La question est simplement de savoir concrètement comment on analyse.Il me semble déjà évoqué la chose, mais je recommence…
Il est certain que la locution verbale "casser sa pipe" au sens de "mourir" forme un tout.
Il est certain qu'on ne peut plus extraire là-dedans par c'est…que un COD qui serait "sa pipe".
Ni tourner la phrase à la voix passive.
Il est certain qu'on ne peut rajouter aucun COD ou COI à cette locution, et la qualifier d' intransitive me semble dès lors pertinent.
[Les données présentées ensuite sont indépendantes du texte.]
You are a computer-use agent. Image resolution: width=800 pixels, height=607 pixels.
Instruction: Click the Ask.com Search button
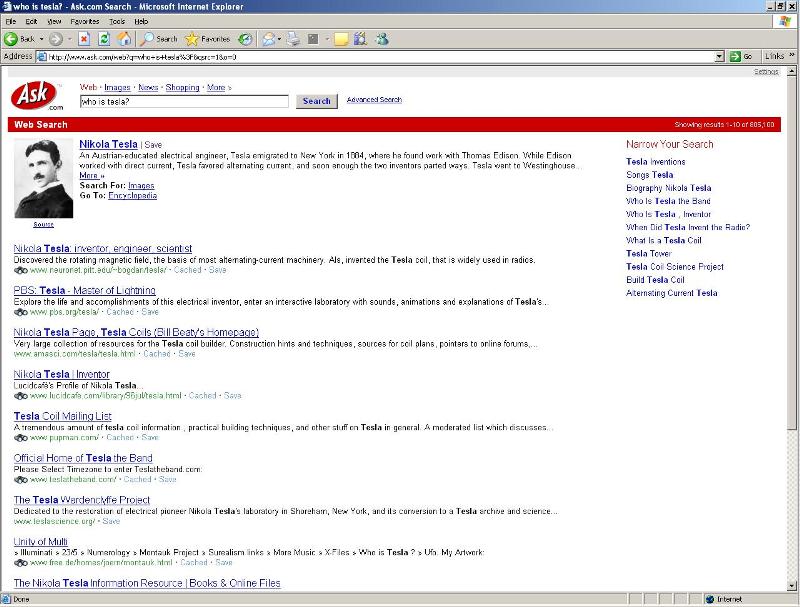[316, 101]
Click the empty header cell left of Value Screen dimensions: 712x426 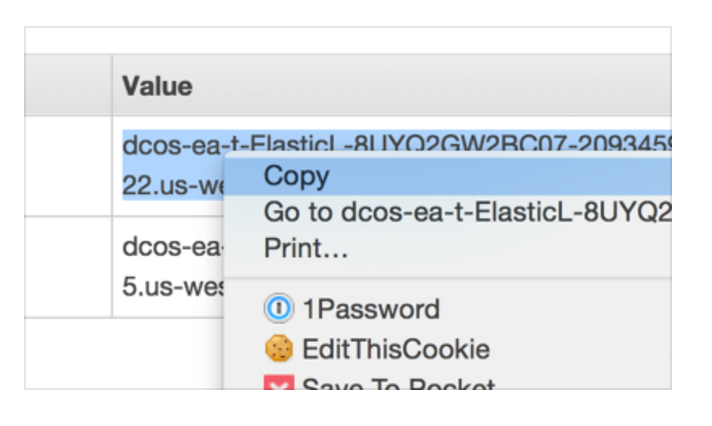click(x=68, y=85)
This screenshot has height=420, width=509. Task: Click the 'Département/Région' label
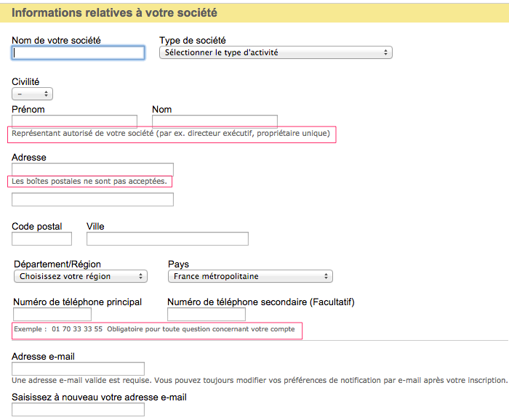click(57, 264)
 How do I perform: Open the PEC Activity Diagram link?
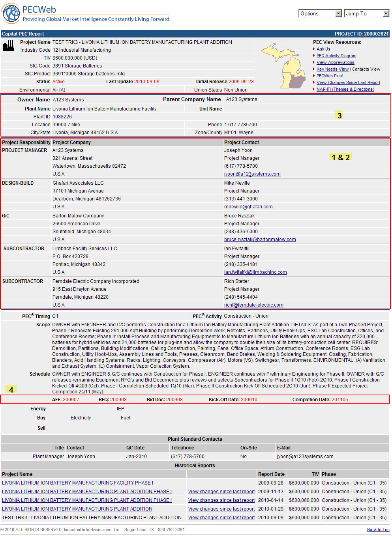[336, 56]
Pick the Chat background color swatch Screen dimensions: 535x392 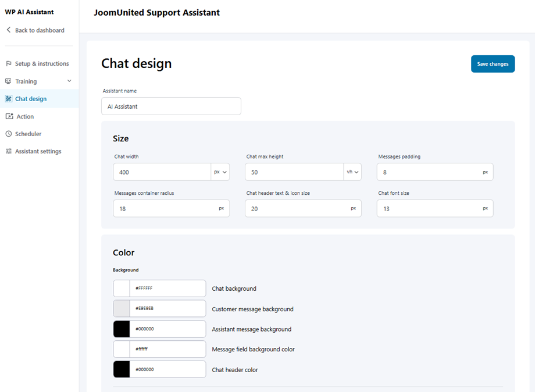tap(122, 288)
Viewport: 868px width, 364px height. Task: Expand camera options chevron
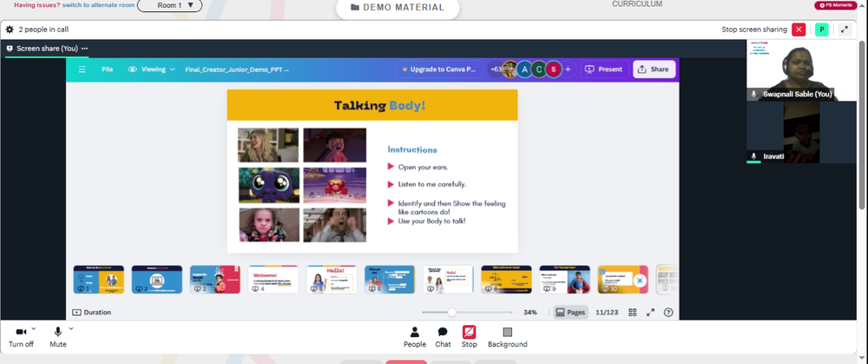click(34, 328)
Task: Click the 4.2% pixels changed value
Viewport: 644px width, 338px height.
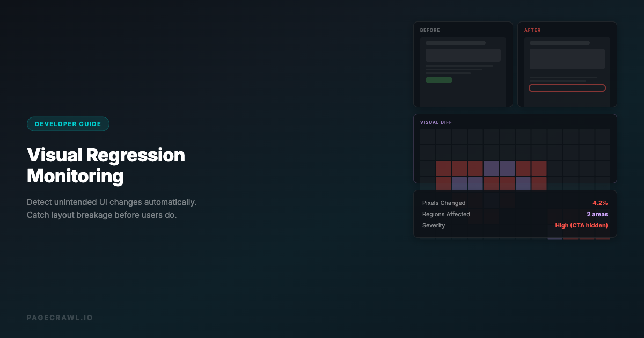Action: coord(600,203)
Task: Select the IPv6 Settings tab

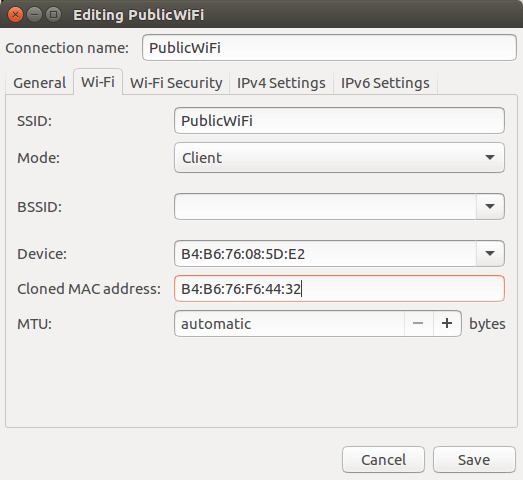Action: 385,83
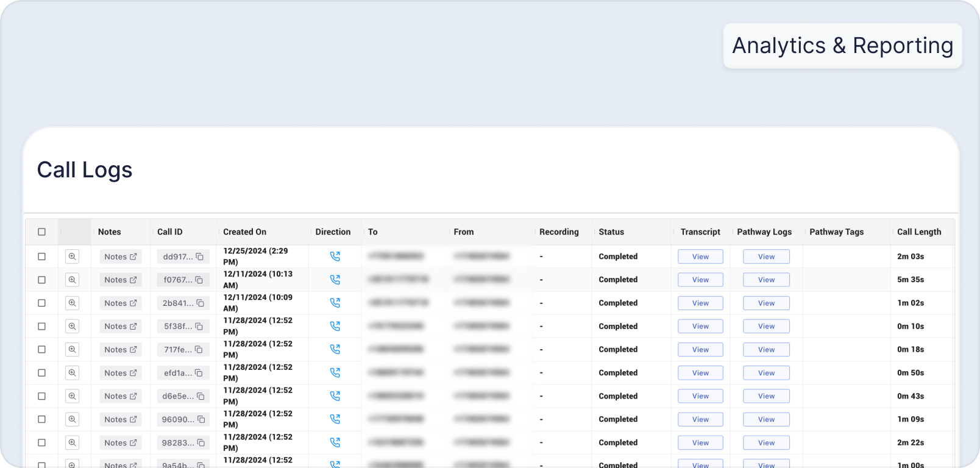Select the checkbox for call d6e5e row

42,396
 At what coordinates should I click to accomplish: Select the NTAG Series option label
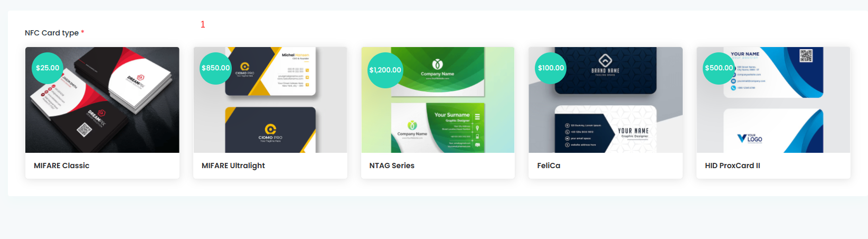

Cependant, lors d'une analyse de phrase, encore une fois, même si ce n'est pas indispensable, il n'est pas interdit de rappeler en supplément "l'étymologie grammaticale" de cette locution (verbe transitif casser suivi d'un COD). Tout comme on pourrait le faire avec le nom "casse-pipe". Je ne prétends rien de plus.
J'aimerais bien savoir ce que je "soutiens" et "défends" à tort là-dedans.